Nothing but the lines from the one containing "The image size is (1080, 688)." through the end of the entries below should be set down, each exactly as written.

*** Opening Data listing ***

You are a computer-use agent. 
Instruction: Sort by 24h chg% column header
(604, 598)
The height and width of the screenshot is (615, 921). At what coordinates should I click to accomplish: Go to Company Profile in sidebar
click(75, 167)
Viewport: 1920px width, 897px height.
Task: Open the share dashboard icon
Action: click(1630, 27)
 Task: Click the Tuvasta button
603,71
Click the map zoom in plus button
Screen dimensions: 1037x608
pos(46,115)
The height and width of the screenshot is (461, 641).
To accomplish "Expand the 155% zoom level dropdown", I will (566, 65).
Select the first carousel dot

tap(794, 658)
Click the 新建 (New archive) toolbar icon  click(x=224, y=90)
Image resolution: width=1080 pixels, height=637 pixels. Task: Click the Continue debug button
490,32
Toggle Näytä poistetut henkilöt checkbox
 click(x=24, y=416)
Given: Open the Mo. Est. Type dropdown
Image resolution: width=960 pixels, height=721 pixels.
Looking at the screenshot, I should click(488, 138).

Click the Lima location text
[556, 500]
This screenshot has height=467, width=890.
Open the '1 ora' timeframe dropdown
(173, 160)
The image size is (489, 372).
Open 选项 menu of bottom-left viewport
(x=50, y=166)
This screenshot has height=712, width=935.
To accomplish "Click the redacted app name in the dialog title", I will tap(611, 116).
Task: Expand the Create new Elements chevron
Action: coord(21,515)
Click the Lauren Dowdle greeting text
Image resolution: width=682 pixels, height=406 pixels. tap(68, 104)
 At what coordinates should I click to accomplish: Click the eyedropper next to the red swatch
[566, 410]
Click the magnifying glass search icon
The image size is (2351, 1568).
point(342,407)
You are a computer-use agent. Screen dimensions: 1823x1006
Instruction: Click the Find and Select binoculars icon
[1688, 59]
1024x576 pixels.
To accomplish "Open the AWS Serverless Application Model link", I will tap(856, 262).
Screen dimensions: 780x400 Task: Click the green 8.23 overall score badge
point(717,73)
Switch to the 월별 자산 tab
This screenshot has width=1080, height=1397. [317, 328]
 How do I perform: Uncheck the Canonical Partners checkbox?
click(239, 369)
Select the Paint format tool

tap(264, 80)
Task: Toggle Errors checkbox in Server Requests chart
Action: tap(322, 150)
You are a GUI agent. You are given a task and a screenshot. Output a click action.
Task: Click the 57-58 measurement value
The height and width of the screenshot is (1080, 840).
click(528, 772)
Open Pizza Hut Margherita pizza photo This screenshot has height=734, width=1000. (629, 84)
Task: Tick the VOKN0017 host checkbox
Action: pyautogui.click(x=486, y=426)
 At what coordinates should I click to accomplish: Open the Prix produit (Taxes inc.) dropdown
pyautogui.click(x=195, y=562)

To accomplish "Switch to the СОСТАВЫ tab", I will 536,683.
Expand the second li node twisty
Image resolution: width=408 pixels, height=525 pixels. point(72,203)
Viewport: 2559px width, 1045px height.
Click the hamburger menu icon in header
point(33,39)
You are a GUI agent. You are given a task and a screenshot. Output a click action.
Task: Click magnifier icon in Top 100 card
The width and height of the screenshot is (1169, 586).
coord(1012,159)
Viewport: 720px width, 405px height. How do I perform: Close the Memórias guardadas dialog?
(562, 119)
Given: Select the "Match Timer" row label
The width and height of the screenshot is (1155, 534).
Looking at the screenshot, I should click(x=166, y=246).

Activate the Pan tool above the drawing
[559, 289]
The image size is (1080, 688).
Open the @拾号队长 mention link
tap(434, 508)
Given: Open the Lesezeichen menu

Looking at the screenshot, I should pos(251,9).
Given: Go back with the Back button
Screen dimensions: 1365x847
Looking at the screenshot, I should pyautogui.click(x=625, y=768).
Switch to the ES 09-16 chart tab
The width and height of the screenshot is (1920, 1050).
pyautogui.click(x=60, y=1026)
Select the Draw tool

*** Closing Data listing ***

**The answer**.
The image size is (1080, 688).
Open the @拾号队长 mention link
tap(434, 508)
Given: Open the Lesezeichen menu

Looking at the screenshot, I should pos(251,9).
Given: Go back with the Back button
Screen dimensions: 1365x847
Looking at the screenshot, I should pyautogui.click(x=625, y=768).
Switch to the ES 09-16 chart tab
The width and height of the screenshot is (1920, 1050).
pyautogui.click(x=60, y=1026)
Select the Draw tool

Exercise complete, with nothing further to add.